[TEXT TO READ start]

0
votes

I use ADF to ingest the data from SQL server to ADLS GEN2 in a Parquet Snappy format, But the size of the file in sink goes upto 120 GB, The size causes me a lot of problem when I read this file in Spark and join the data from this file with many other Parquet files.

I am thinking to use Delta lake's unmanage table with the location pointing to the ADLS location, I am able to create an UnManaged table if I don't specify any partition using this

" CONVERT TO DELTA parquet.PATH TO FOLDER CONTAINING A PARQUET FILE(S)"

But if I would want to partition this file for query optimization

" CONVERT TO DELTA parquet.PATH TO FOLDER CONTAINING A PARQUET FILE(S), PARTITIONED_COLUMN DATATYPE"

It gives me error like the one mentioned in the screenshot (find the attachment).

Error in Text :- org.apache.spark.sql.AnalysisException: Expecting 1 partition column(s): [<PARTITIONED_COLUMN>], but found 0 partition column(s): [] from parsing the file name: abfss://[email protected]/level1/Level2/Table1.parquet.snappy;

There is no way that I can create this Parquet file using ADF with partition details (Am open for suggestions)

Am I giving a wrong Syntax or this can be even done?

1

1 Answers

0
votes

Ok, I found the answer to this. While you convert parquet files to delta using the above approach, Delta would look for the correct directory structure with partition information along with the name of the column mentioned in "Partitioned By" clause.

[TEXT TO READ end]
[DATASET EXTRACT start]

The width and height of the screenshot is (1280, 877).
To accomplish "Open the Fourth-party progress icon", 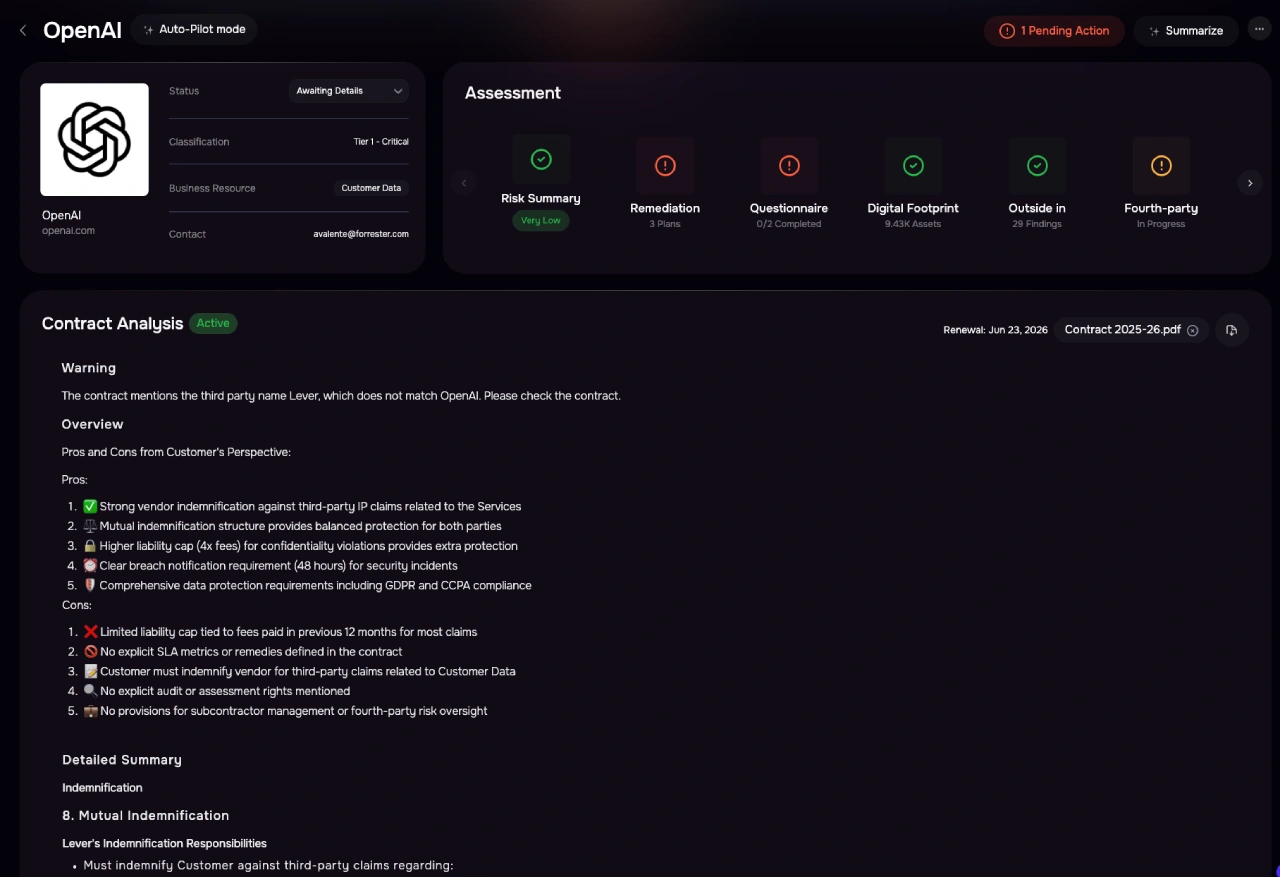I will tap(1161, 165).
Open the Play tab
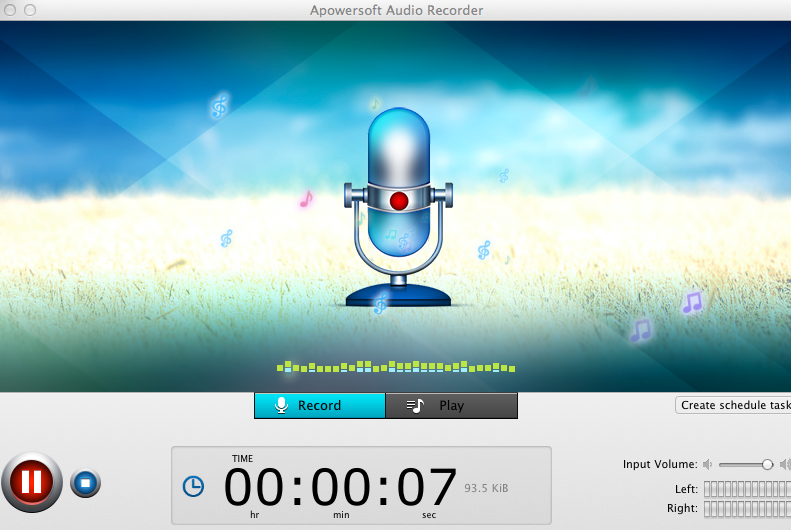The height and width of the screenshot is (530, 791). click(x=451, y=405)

[DATASET EXTRACT end]

→ EXERCISES
(a) Which tools and storage services does the question in the Delta Lake thread name, not counting file formats?
(b) Extend the Delta Lake thread past its last sentence.

→ RESULTS BY TASK
(a) ADF, SQL server, ADLS GEN2, Spark, Delta lake

(b)
For E.g, I have a folder called /Parent, inside this I have a directory structure with partition information, the partitioned parquet files are kept one level further inside the partitioned folders, the folder names are like this

/Parent/Subfolder=0/part-00000-62ef2efd-b88b-4dd1-ba1e-3a146e986212.c000.snappy.parquet /Parent/Subfolder=1/part-00000-fsgvfabv-b88b-4dd1-ba1e-3a146e986212.c000.snappy.parquet /Parent/Subfolder=2/part-00000-fbfdfbfe-b88b-4dd1-ba1e-3a146e986212.c000.snappy.parquet /Parent/Subfolder=3/part-00000-gbgdbdtb-b88b-4dd1-ba1e-3a146e986212.c000.snappy.parquet

in this case, subfolder is the partitions created inside parent.

CONVERT TO DELTA parquet./Parent/ partitioned by (Subfolder INT)

will just take this directory structure and convert the whole partitioned data to delta and will store the partitioned information in metastore.

Summary:- This command is only to utilize already created partitioned Parquet files. To create partition on single Parquet file you would have to take different route, Which I can explain you later if you are interested ;)